ACTIVITY
Pull out everything in the records below, from the line containing "Describe the element" down to the line containing "legend: Testosterone mild Control mild Testosteron… is", and copy it exactly with both of those lines included. Leave the pictures out of your answer.

LISTED RECORDS
----------------

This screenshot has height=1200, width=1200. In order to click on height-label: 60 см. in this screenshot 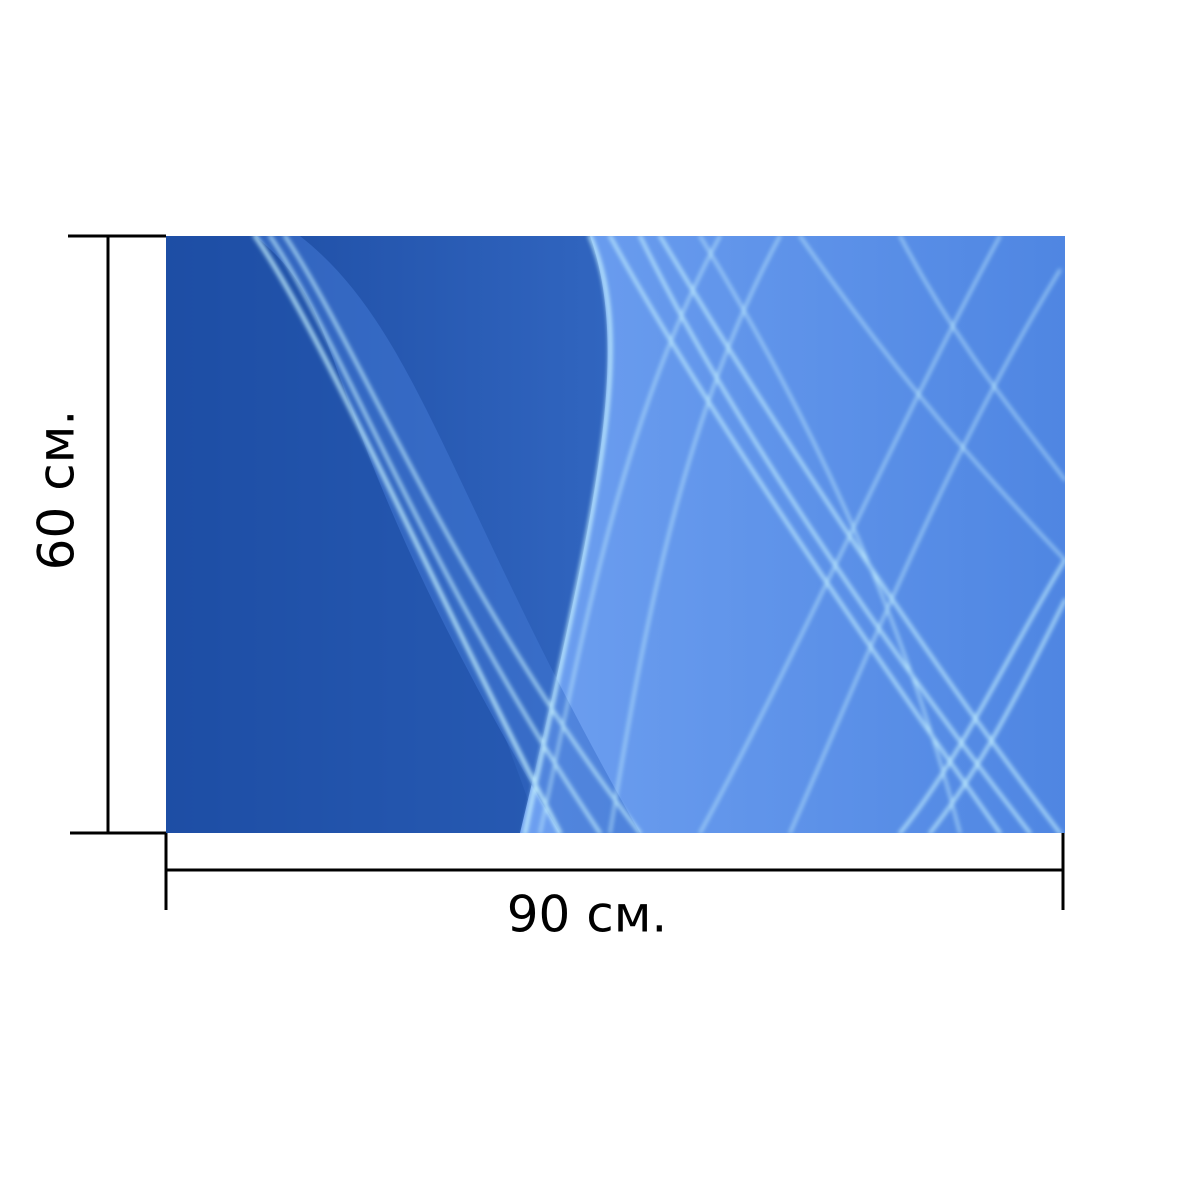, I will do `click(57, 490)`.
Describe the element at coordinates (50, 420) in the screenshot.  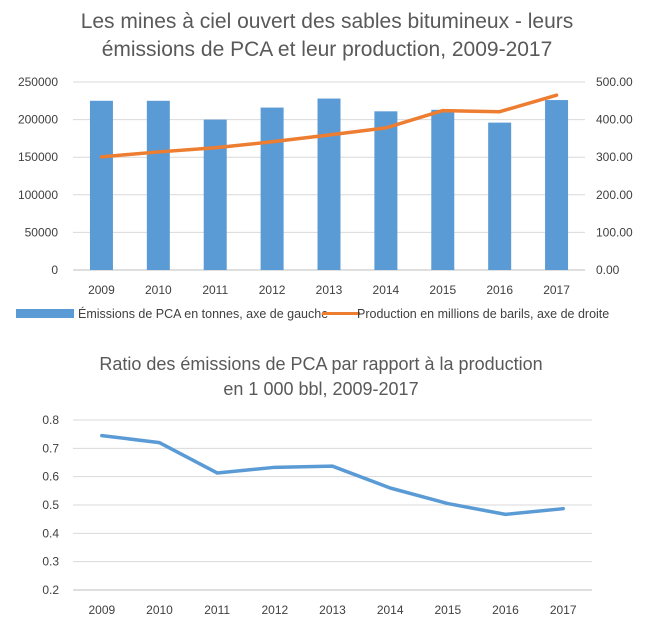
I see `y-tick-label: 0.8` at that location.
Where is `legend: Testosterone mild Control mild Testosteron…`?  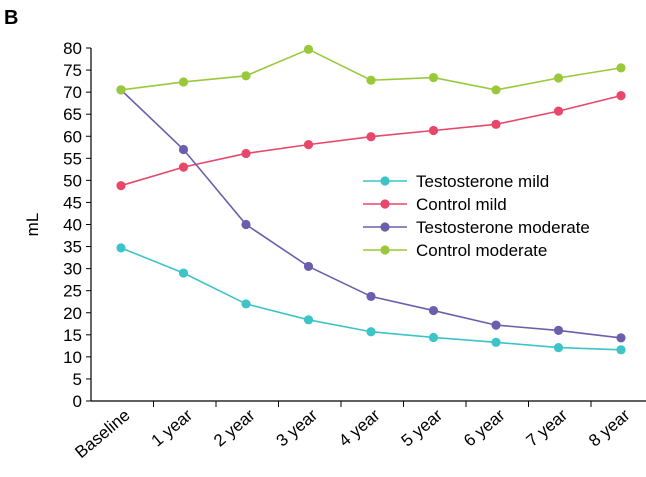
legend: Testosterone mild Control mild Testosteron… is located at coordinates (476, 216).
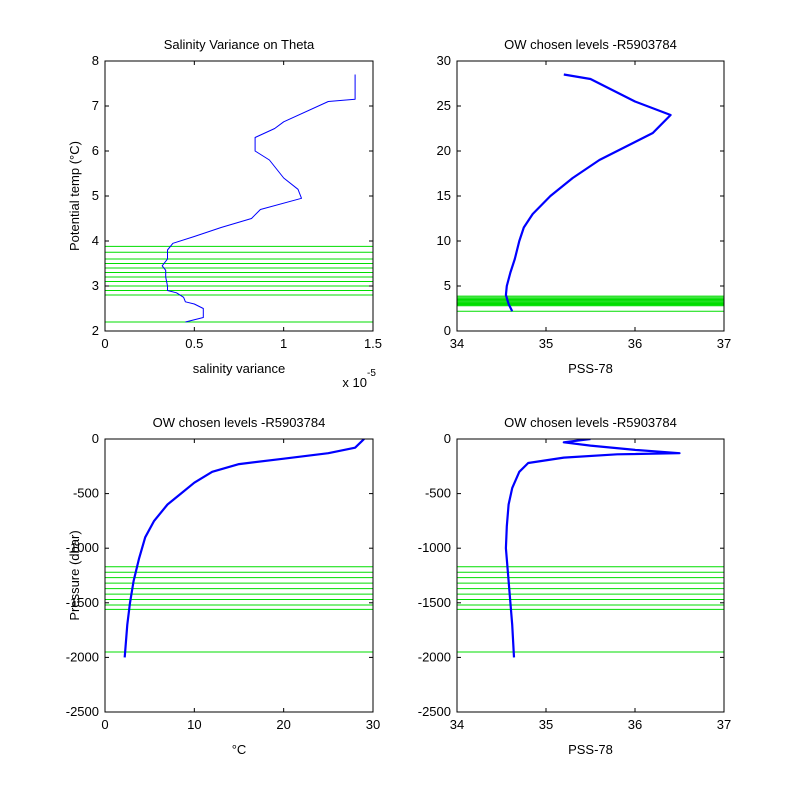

----------------

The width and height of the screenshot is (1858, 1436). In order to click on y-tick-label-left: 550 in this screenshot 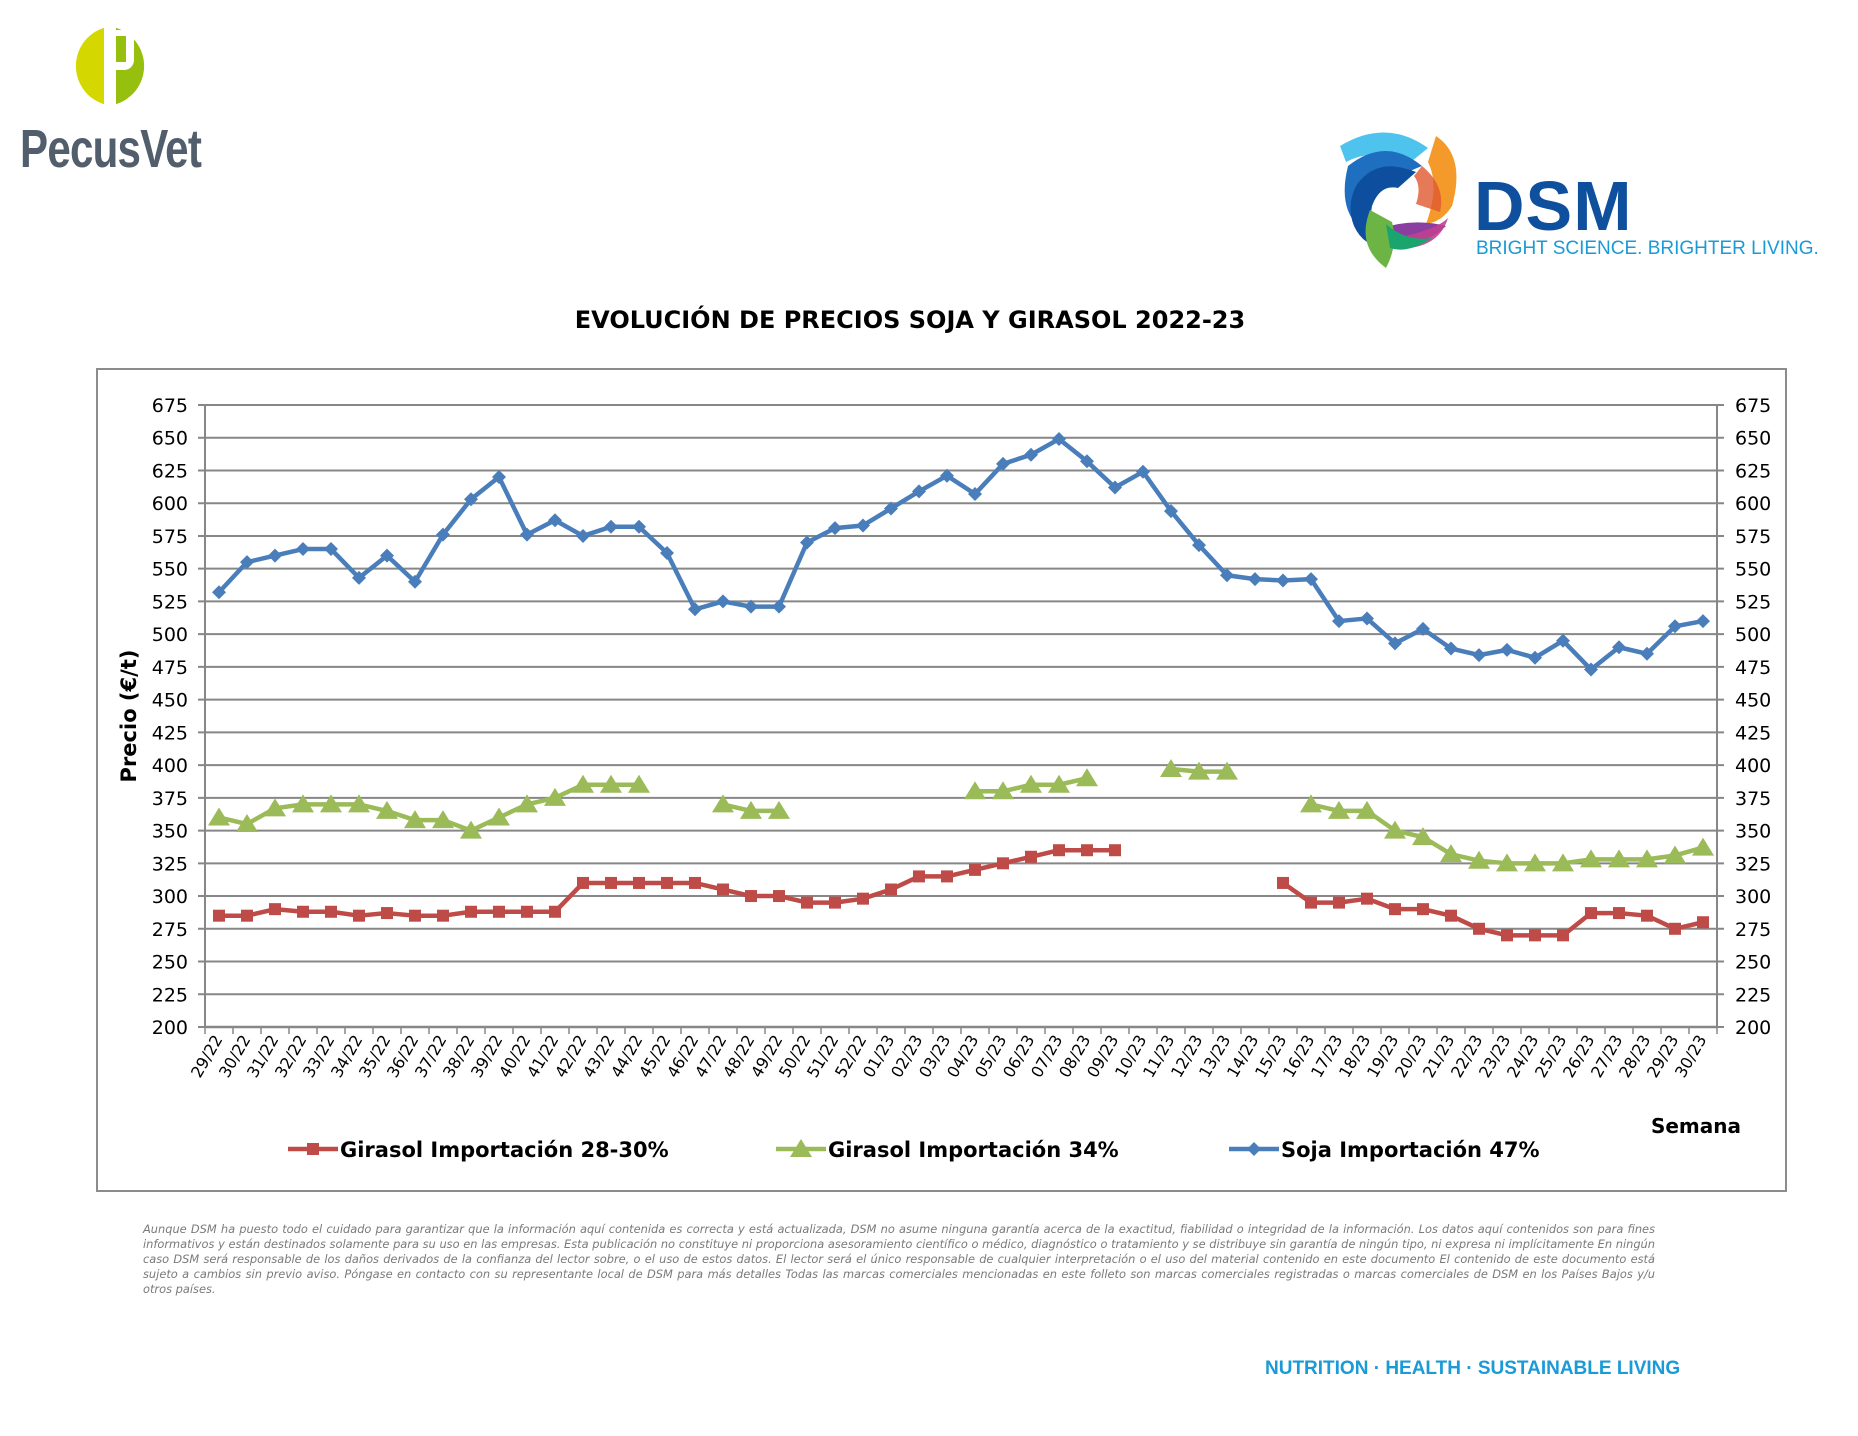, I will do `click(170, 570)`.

----------------

FINISHED TASK
Describe the element at coordinates (50, 420) in the screenshot.  
I see `y-tick-label: 0.8` at that location.
Where is `legend: Testosterone mild Control mild Testosteron…`?  
legend: Testosterone mild Control mild Testosteron… is located at coordinates (476, 216).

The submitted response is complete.